Sunday, 31. December 2006, 14:30:00
wangshuo, books, bootleg, piracy
SO YOU ARE making one of your periodic pilgrimages to the local pirate bookstall to check out the latest arrivals. Not that you will purchase anything—that would not only be an ethical violation but an infringement on various domestic and international regulations as well. The thought is tempting, however, as you compare the list price on the back ("Forty-five yuan for a Mo Yan novel?") with the signs posted on the walls: Everything 5 yuan. A recorded voice repeats ad nauseum over a megaphone, "Everything 5 yuan. Choose what you want, take what you like. Just 5 yuan." And the proprietor, to erase any doubt, calls out every twenty seconds, "Choose them thick.

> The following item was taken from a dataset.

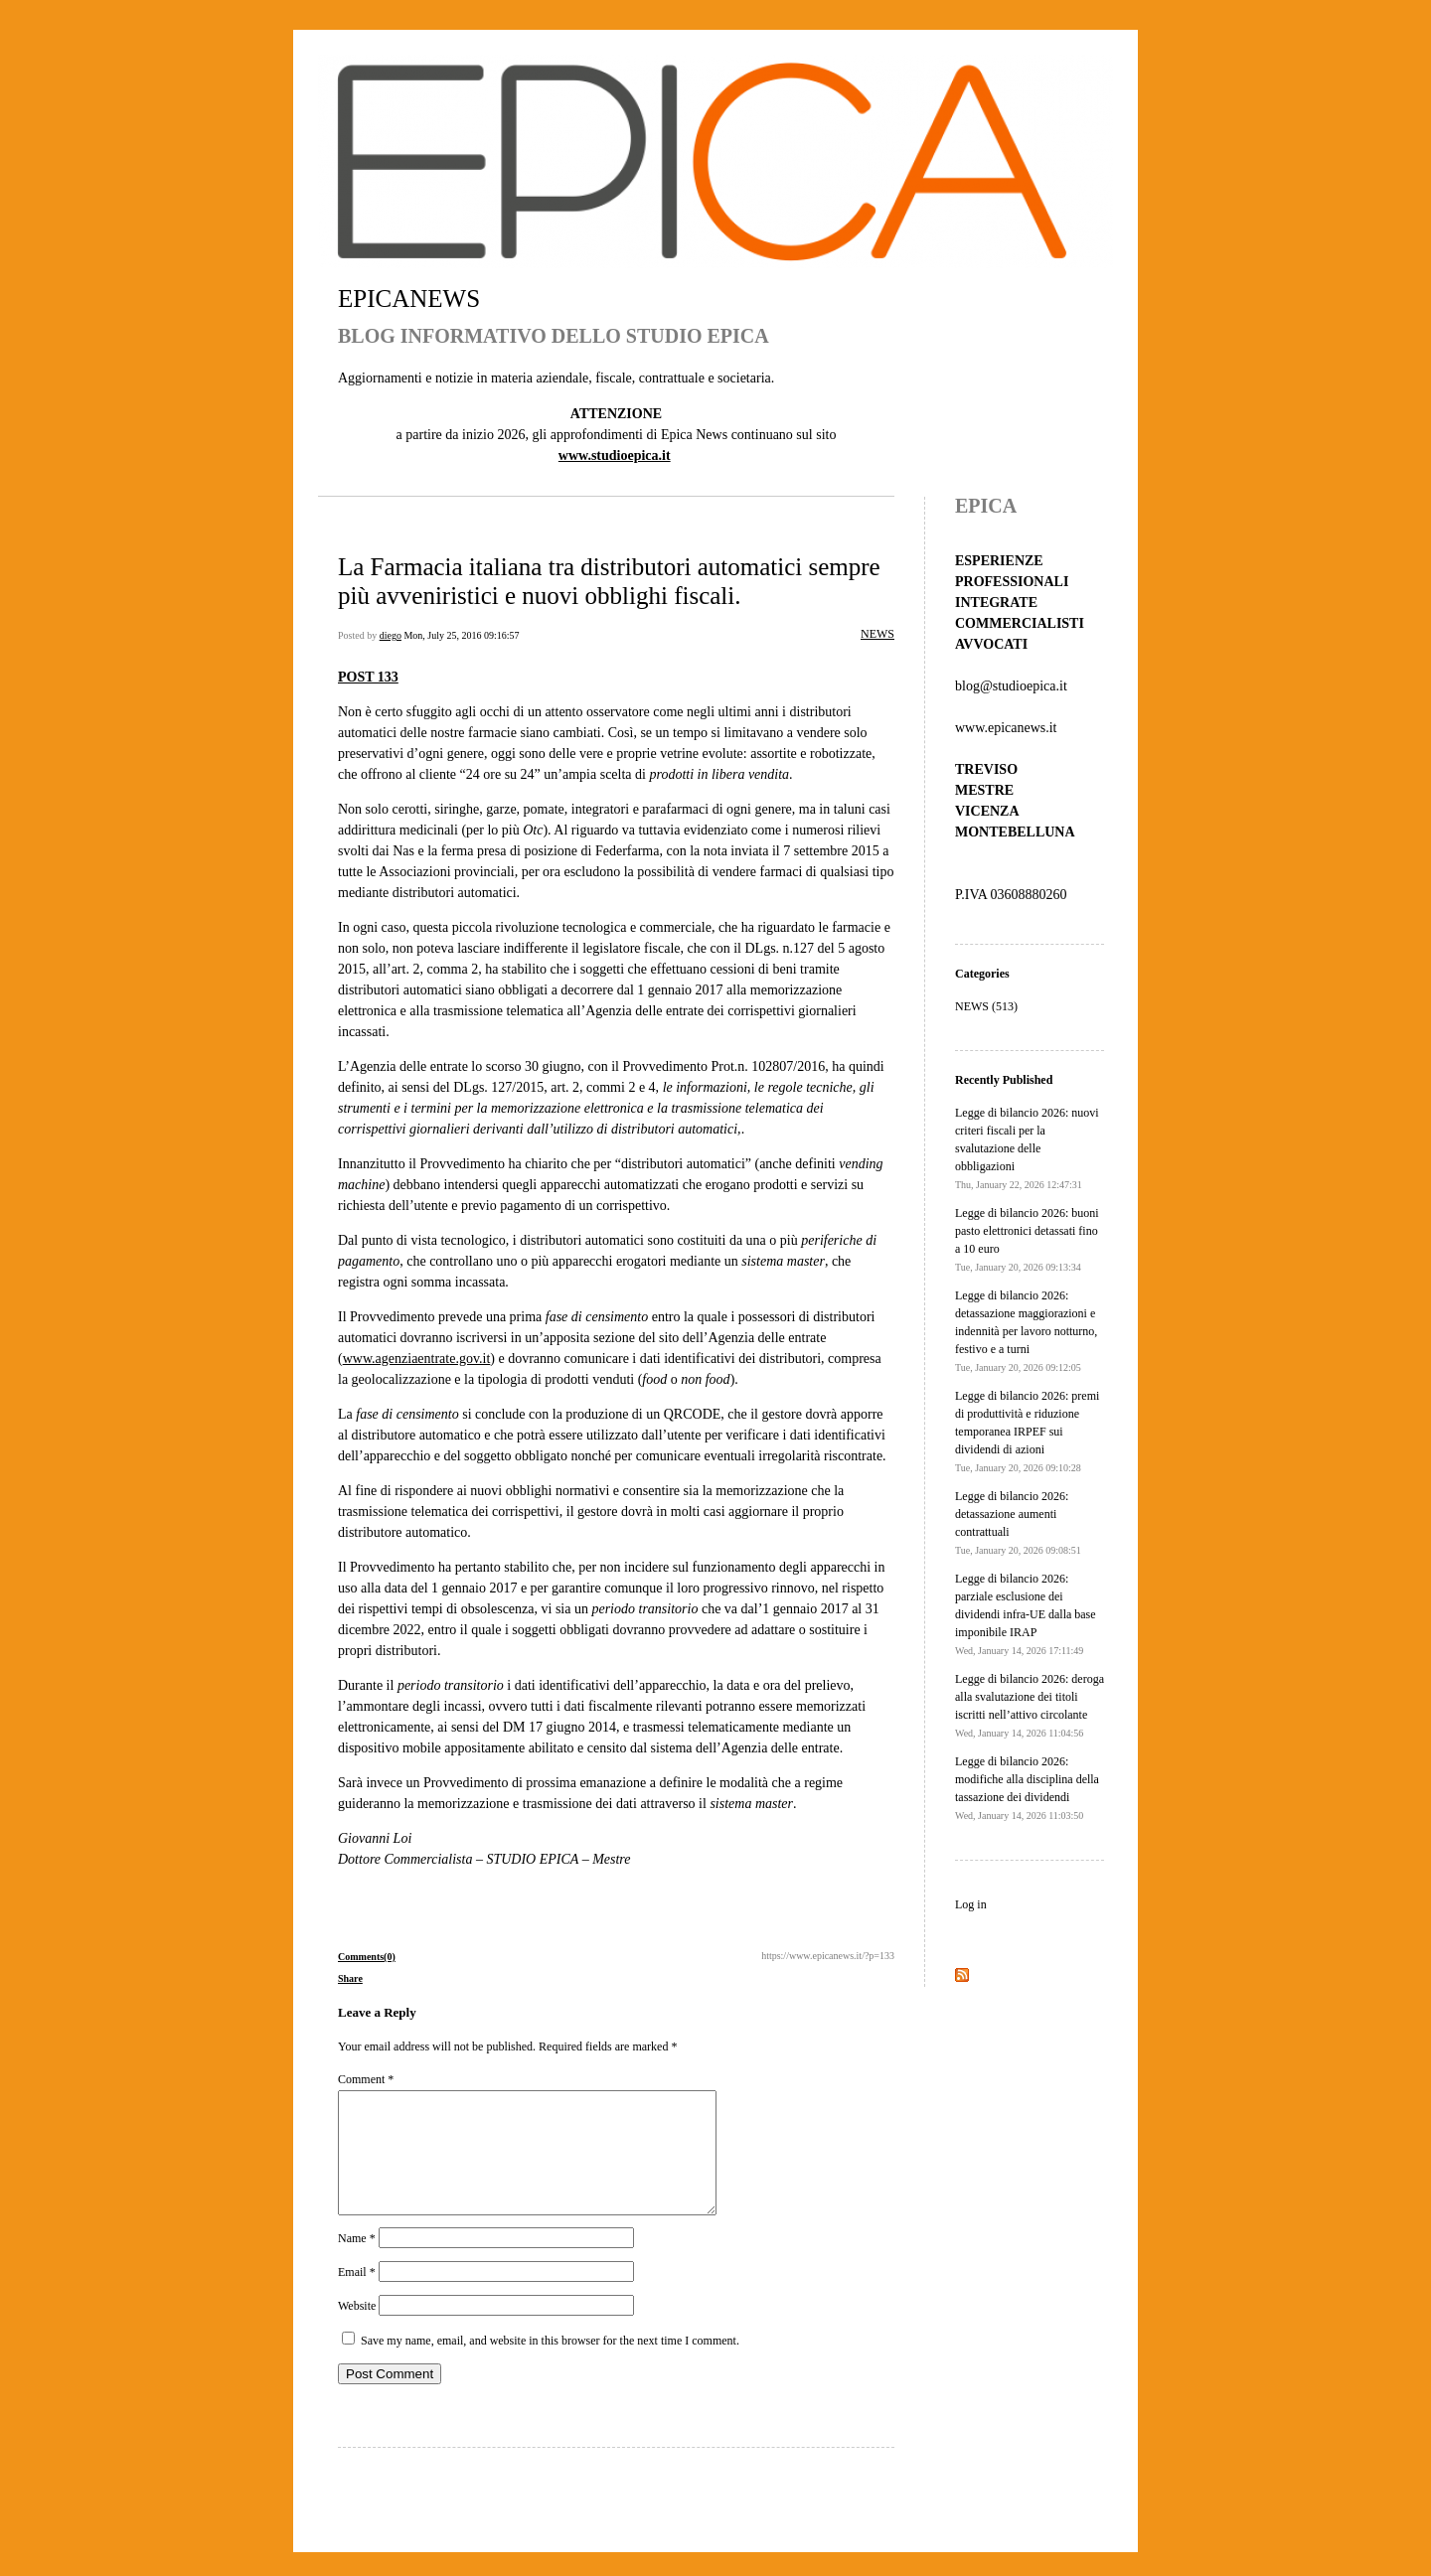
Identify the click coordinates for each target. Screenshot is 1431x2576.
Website (357, 2330)
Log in (971, 1904)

Only 5 yuan." But you merely wish to discover what people are reading, in a setting removed from the language textbooks and glossy photobooks of the local mega-bookstore, so that when you finally decide what to purchase, you can make it in and out with no one getting hurt.

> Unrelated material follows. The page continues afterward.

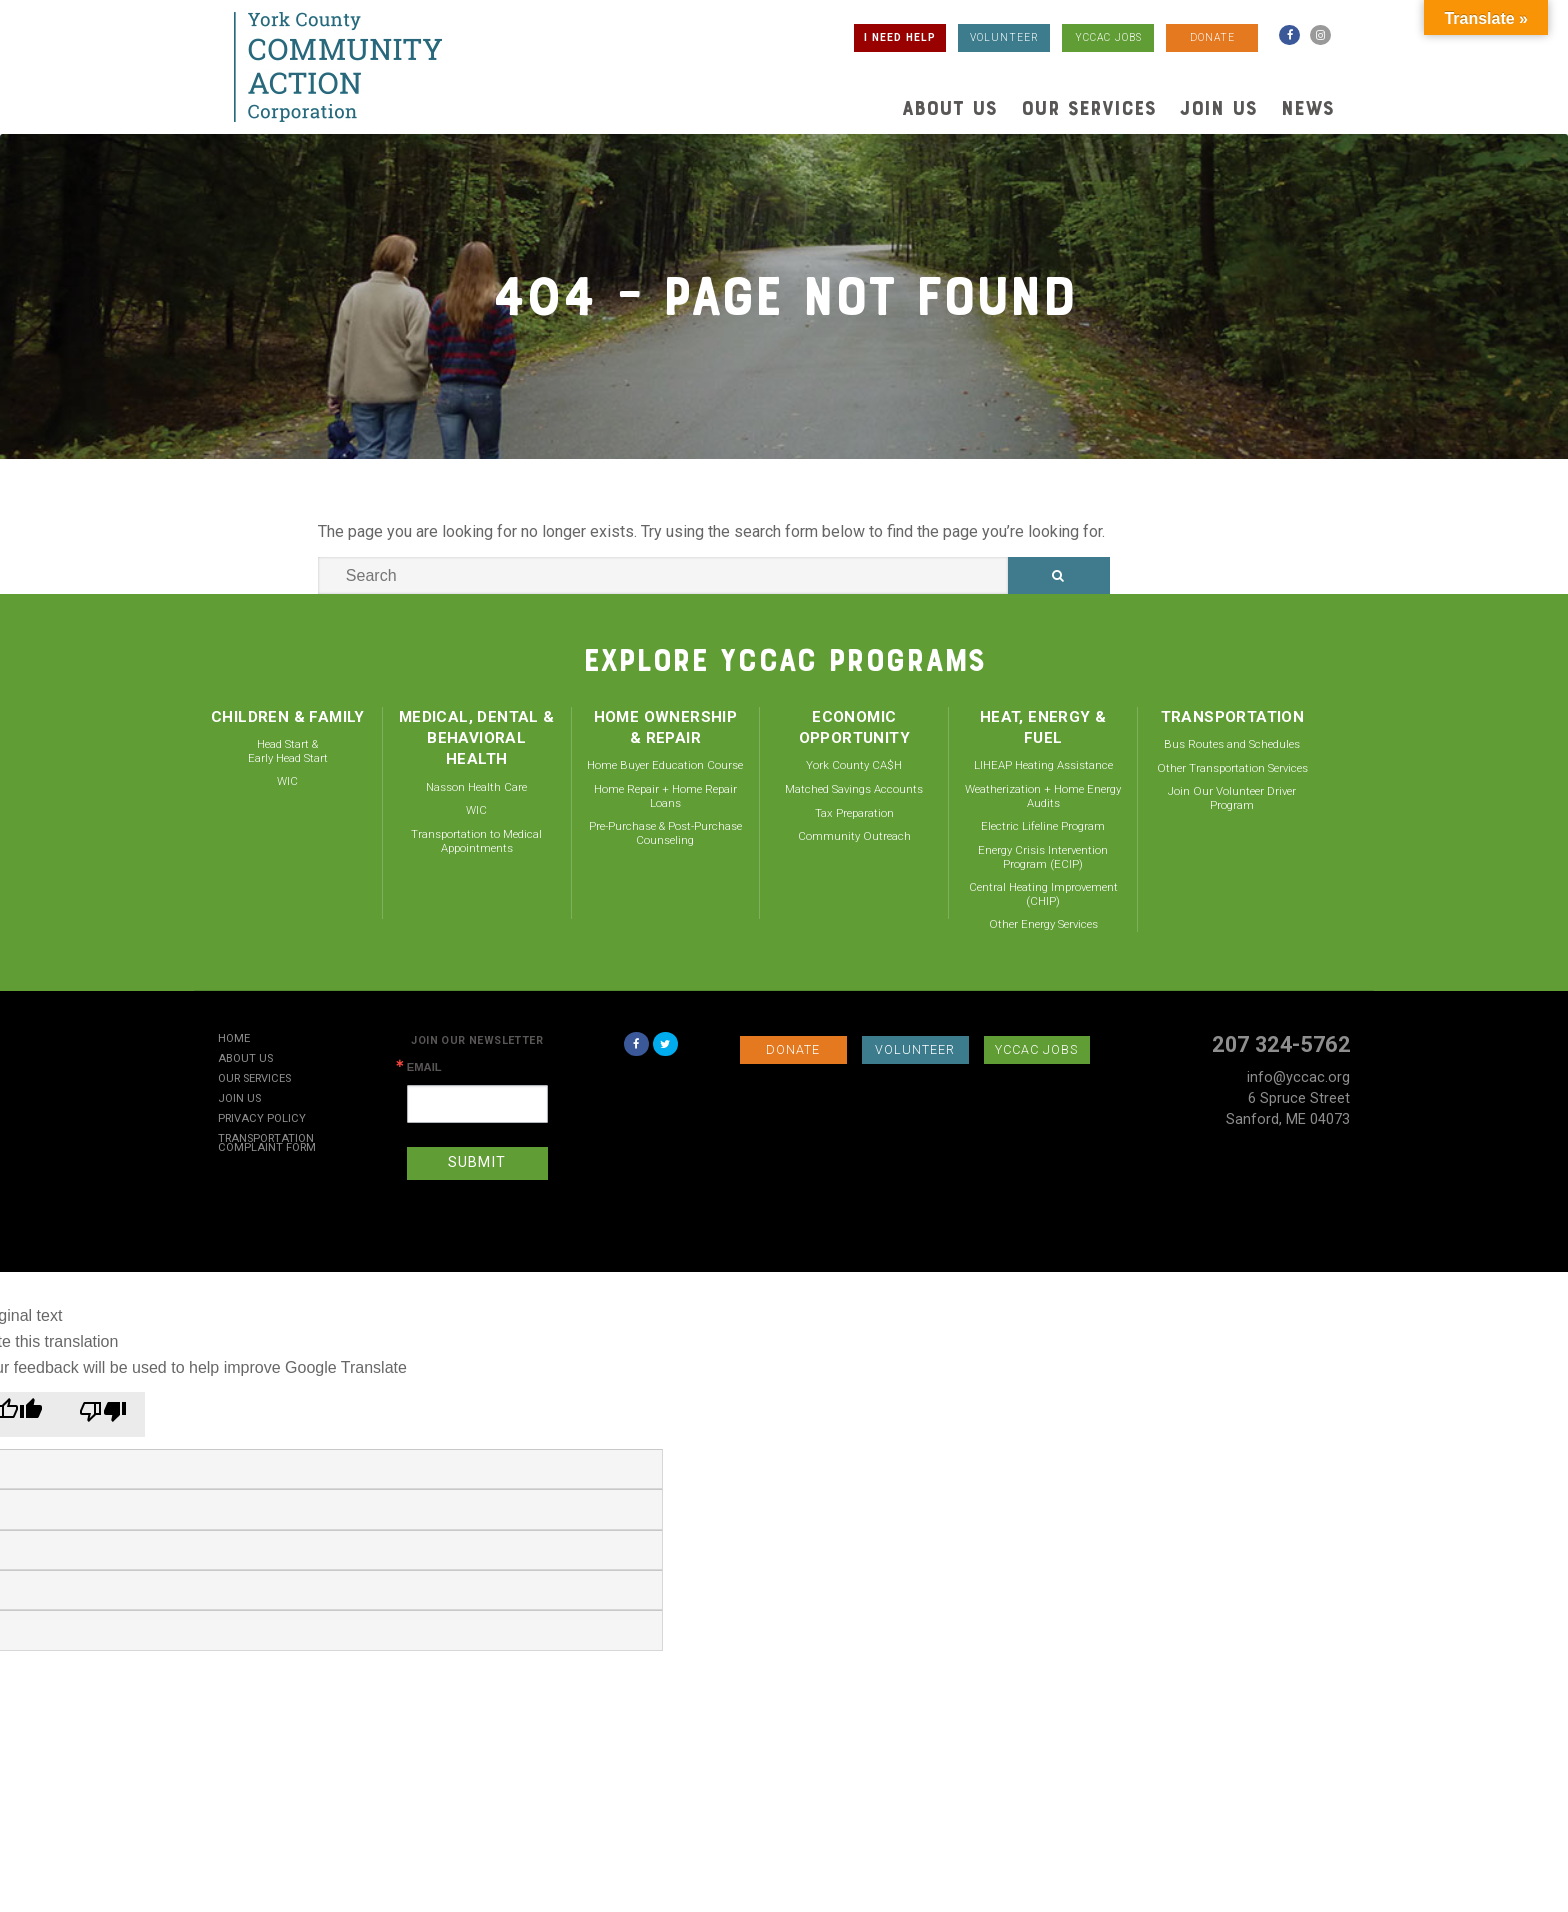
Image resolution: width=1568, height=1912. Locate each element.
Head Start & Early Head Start (288, 751)
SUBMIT (477, 1162)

As you browse past the vernacular translations of
Interpreting Dreams and
The Book of Changes, the racks of nearly identical martial arts series, and the self-help fiction of Carnegie, Welch, and Hill, a familiar name catches your eye. "Wang Shuo's still writing?" you wonder, as a sense of anticipation starts to build, a feeling you thought would never return after he announced his (latest) retirement from the literary scene. The novel slides out from between
Kafka on the Shore and Rousseau's
Confessions (English/Chinese facing page edition volume 2). Titled
Don't Want To Go To Bed, the cover image is a reclining woman in soft focus black and white. Suddenly you are struck with an unsettling dread—the promo text at the top reads "Dedicated to all single women weary of love." Has Wang Shuo lost it?